Батрак же дошел с ним и матерью до самого парома, чтобы знать, как они на ту сторону переберутся. Вернулись они домой уже к ночи. Мать поцеловала свекровь в плечо и приложилась к руке, а он крепко обхватил ручонками шею бабушки Иконии. А когда мать позвала его, чтобы покормить грудью, он не захотел подойти. Сказал, что боится бабы Гоши: «Баба Гоша меня бить станет!»

Так бабушка Икония узнала, что его отняли от груди.

«Вот уж спасибо сватье Госпаве! Мне невдомек было отогнать тебя раньше, чтобы не портила ребенка», – сказала она матери Павла.

В эту минуту вошел дед и спросил:

«А что ты, Козлик, мне принес?»

Тогда он подошел к матери, вынул из торбы флягу и протянул ее деду Гавриле.

И дед воскликнул: «Дай бог тебе здоровья, внучек, что ты такое принес!

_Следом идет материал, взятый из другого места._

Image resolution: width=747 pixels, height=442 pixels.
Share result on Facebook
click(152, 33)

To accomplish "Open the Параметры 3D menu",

Спасибо и свояку Луке!»

Вот так из глубины сознания этого надушенного и разряженного офицера, воевавшего во многих странах Европы, всплывали разные мелочи о его многострадальном крае, которые он хранил в памяти уже больше тридцати пяти лет. И видел он реки, прозрачные как слеза. И Цер представлялся ему в далекой синеве. И полевые маки!..

Он оставил на ночь дверь на балкон открытой, и теперь в комнатке стало свежее. На улице чуть похолодало – в ту ночь в Вене шел дождь, и этого было достаточно, чтобы в странной игре сновидений он как бы вдыхал горный воздух своей Сербии.

Так сон, который чем-то напоминает смерть, каждую ночь переносит человека, несмотря на все его беды и огорчения, из безумного и бессмысленного мира яви в мир грез, и те порою служат ему единственным утешением. Павлу Исаковичу воспоминания далекого детства были куда милее и казались прекраснее всей мишуры его наряда, всей роскоши того времени, да и всей императорской Вены.

Павел проснулся, словно после купания – бодрым и веселым. На заре он вышел на балкон и, укрывшись за стеною, долго смотрел на далекие горы, думая о Цере, в лесах которого сейчас, верно, опадали желтые листья. Таким он его запомнил.

Однако в своих грезах Павел видел не только далекое прошлое, оно часто перемежалось недавними, совсем еще свежими событиями. Разница была лишь в том, что события, давным-давно прошедшие, запоминаются порою отчетливо, до мелочей, а то, что происходило только вчера, словно бы подернуто туманом.

В этом походившем на тюрьму доме Павел Исакович вдруг вспомнил о Гарсули.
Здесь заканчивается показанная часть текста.